Humphries v. Carter

The defendant, county court clerk of Shelby county, required complainant to pay the privilege tax imposed on each person operating a nursery, or operating a greenhouse by article 2, section 1, item 40, chapter 108, the Revenue Law of 1937. The tax was paid under protest, and the bill filed to recover under Code, section 1790. The chancellor sustained defendant's demurrer, and complainant appealed.

It is insisted that the decree of the chancellor should be reversed (1) because the act does not extend to complainant's use of her land for the production of plants and shrubs; (2) a contrary construction of the act would result in taxation of products of the soil contrary to article 2, section 28 of the Constitution; (3) and any taxation of the use of her land in addition to the imposition of a direct tax would result in double taxation contrary to the requirement of equality of taxation.

It appears from statements of the bill, which are to be taken as true, that complainant owned a house and lot in Memphis, where she resides with her family. She pays a property tax of $35 a year on the lot. To aid in supporting her family, she uses a portion of the lot for *Page 394 the production of plants and shrubs, some of which are propagated in a greenhouse 10 feet wide and 64 feet long. This, she alleges, is an outbuilding on her lot, a part of the lot; that she uses it solely in starting the less hardy plants which are later transplanted in the open soil and developed for sale to persons who come to her premises, select them, and carry them away.

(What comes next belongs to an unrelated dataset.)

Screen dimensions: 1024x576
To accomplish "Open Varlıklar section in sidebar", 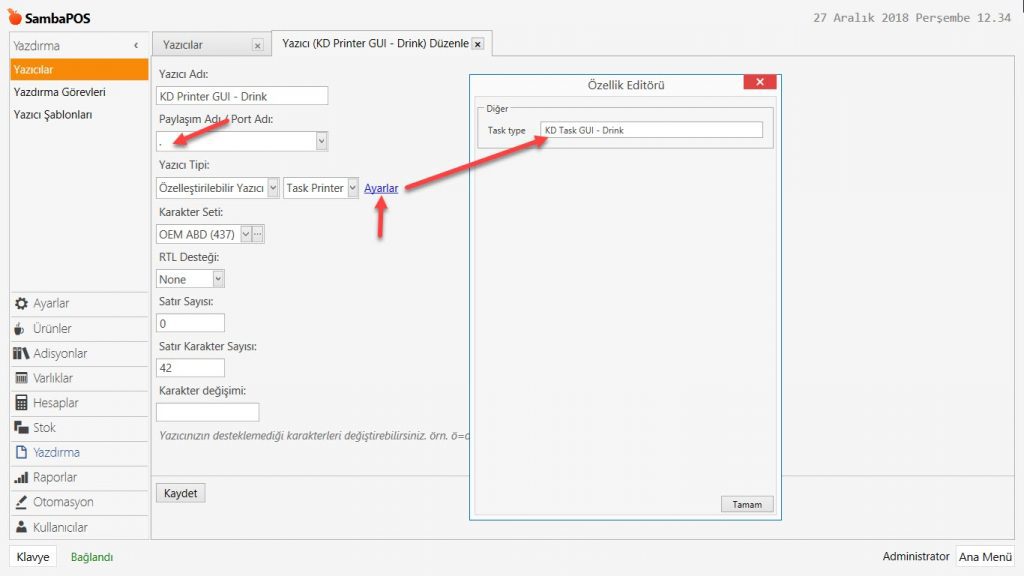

The gross receipts from such sales do not exceed $500 a year.

After the court construed chapter 13, article 3, section 1, Pub. Acts (2 Ed.), Extra Sess. 1931, in the case of Doran v.Crenshaw, 166 Tenn. 346, 61 S.W.2d 469, and held that the provision taxing dealers in flowers did not extend to persons who produced plants for sale, the Legislature broadened the language by declaring it a taxable privilege, and by taxing, not only those who sell cutflowers and potted plants at a regular place of business, but also imposed a tax upon each person operating a nursery or operating a greenhouse.

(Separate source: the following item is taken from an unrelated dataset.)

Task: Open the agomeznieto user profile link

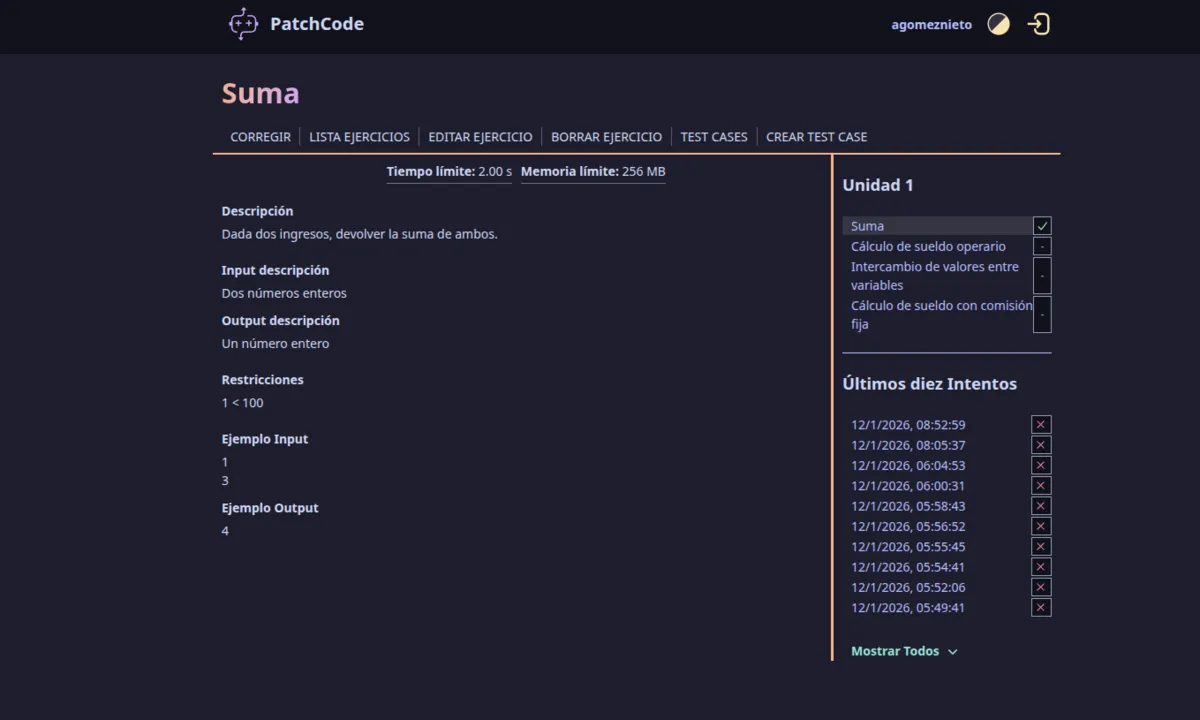Action: 931,25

Privileges embrace any and all such occupations that the Legislature may in its discretion declare to be privileges and tax as such. State v. Schlier, 50 Tenn. (3 Heisk.), 281;Kurth v. State, 86 Tenn. 134, 5 S.W. 593; Railroad Co. v.Harris, 99 Tenn. 684, 702, 43 S.W. 115, 53 L.R.A., 921; Bankof Commerce Trust Co. v. Senter, 149 Tenn. 569, 260 S.W. 144; Foster Creighton Co. v. Graham, 154 Tenn. 412,285 S.W. 570, 47 A.L.R., 971.

The privilege tax levied by the related provision of the Act of 1937 is not upon complainant's property nor upon its use, but upon the privilege of operating a greenhouse or nursery. The tax is upon those activities, and not upon the product, and therefore not prohibited by article 2, section 28 of the Constitution. *Page 395 General Refining Producing Co. v. Davidson County,139 Tenn. 401, 201 S.W. 737, referred to by complainant, involved the construction of the act, and not the power of the Legislature to levy a privilege tax upon the maintenance of storage tanks by the manufacturers, and so in Foster Creighton v. Graham,supra, and Quick Service Tire Co. v. Smith, 156 Tenn. 96,299 S.W. 807. In those cases the result was dependent upon the intention expressed by the Taxing Act, and not upon any limitation of the power to impose the tax, as shown by the concluding paragraph of the opinion in General Refining Producing Co. v. Davidson County, supra.

The policy of taxing persons of small means whose industry and enterprise induce them to use their meager means to produce a living income involves legislative policy beyond power of interference or control by the courts.